**WRITTEN TASK**
Reproduce each of the lines below without changing a single character.

**AVAILABLE RECORDS**
^^^^^^^^^^^^^^^^

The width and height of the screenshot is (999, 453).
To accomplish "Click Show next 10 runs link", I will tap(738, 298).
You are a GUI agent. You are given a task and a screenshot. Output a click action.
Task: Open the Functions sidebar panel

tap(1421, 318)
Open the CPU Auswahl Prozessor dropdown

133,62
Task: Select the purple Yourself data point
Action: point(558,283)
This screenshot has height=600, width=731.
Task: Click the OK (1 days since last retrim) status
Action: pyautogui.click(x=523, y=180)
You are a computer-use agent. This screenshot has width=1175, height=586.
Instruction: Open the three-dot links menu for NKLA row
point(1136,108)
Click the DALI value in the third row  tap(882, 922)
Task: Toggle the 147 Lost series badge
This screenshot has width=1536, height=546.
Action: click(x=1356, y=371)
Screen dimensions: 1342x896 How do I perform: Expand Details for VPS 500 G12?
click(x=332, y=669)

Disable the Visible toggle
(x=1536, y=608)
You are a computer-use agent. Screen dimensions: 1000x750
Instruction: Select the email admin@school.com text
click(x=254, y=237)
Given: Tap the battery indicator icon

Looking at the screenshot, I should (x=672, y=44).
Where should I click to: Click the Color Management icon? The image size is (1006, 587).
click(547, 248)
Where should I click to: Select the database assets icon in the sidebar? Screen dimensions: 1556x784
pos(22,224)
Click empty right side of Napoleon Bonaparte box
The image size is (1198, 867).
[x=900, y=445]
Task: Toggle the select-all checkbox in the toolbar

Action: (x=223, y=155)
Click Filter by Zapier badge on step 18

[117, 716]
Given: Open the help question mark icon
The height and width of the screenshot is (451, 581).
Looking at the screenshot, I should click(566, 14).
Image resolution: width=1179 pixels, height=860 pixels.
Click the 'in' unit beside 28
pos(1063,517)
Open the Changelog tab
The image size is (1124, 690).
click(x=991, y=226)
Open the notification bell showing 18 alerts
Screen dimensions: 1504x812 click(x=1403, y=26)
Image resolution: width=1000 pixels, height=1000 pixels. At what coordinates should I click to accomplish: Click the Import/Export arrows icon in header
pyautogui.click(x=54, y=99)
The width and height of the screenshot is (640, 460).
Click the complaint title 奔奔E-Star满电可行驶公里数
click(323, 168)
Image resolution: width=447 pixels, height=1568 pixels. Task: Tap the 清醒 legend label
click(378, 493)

^^^^^^^^^^^^^^^^

**FINISHED ANSWER**
The width and height of the screenshot is (999, 453).
To accomplish "Click Show next 10 runs link", I will tap(738, 298).
You are a GUI agent. You are given a task and a screenshot. Output a click action.
Task: Open the Functions sidebar panel

tap(1421, 318)
Open the CPU Auswahl Prozessor dropdown

133,62
Task: Select the purple Yourself data point
Action: point(558,283)
This screenshot has height=600, width=731.
Task: Click the OK (1 days since last retrim) status
Action: pyautogui.click(x=523, y=180)
You are a computer-use agent. This screenshot has width=1175, height=586.
Instruction: Open the three-dot links menu for NKLA row
point(1136,108)
Click the DALI value in the third row  tap(882, 922)
Task: Toggle the 147 Lost series badge
This screenshot has width=1536, height=546.
Action: click(x=1356, y=371)
Screen dimensions: 1342x896 How do I perform: Expand Details for VPS 500 G12?
click(x=332, y=669)

Disable the Visible toggle
(x=1536, y=608)
You are a computer-use agent. Screen dimensions: 1000x750
Instruction: Select the email admin@school.com text
click(x=254, y=237)
Given: Tap the battery indicator icon

Looking at the screenshot, I should (x=672, y=44).
Where should I click to: Click the Color Management icon? The image size is (1006, 587).
click(547, 248)
Where should I click to: Select the database assets icon in the sidebar? Screen dimensions: 1556x784
pos(22,224)
Click empty right side of Napoleon Bonaparte box
The image size is (1198, 867).
[x=900, y=445]
Task: Toggle the select-all checkbox in the toolbar

Action: (x=223, y=155)
Click Filter by Zapier badge on step 18

[117, 716]
Given: Open the help question mark icon
The height and width of the screenshot is (451, 581).
Looking at the screenshot, I should click(566, 14).
Image resolution: width=1179 pixels, height=860 pixels.
Click the 'in' unit beside 28
pos(1063,517)
Open the Changelog tab
The image size is (1124, 690).
click(x=991, y=226)
Open the notification bell showing 18 alerts
Screen dimensions: 1504x812 click(x=1403, y=26)
Image resolution: width=1000 pixels, height=1000 pixels. At what coordinates should I click to accomplish: Click the Import/Export arrows icon in header
pyautogui.click(x=54, y=99)
The width and height of the screenshot is (640, 460).
Click the complaint title 奔奔E-Star满电可行驶公里数
click(323, 168)
Image resolution: width=447 pixels, height=1568 pixels. Task: Tap the 清醒 legend label
click(378, 493)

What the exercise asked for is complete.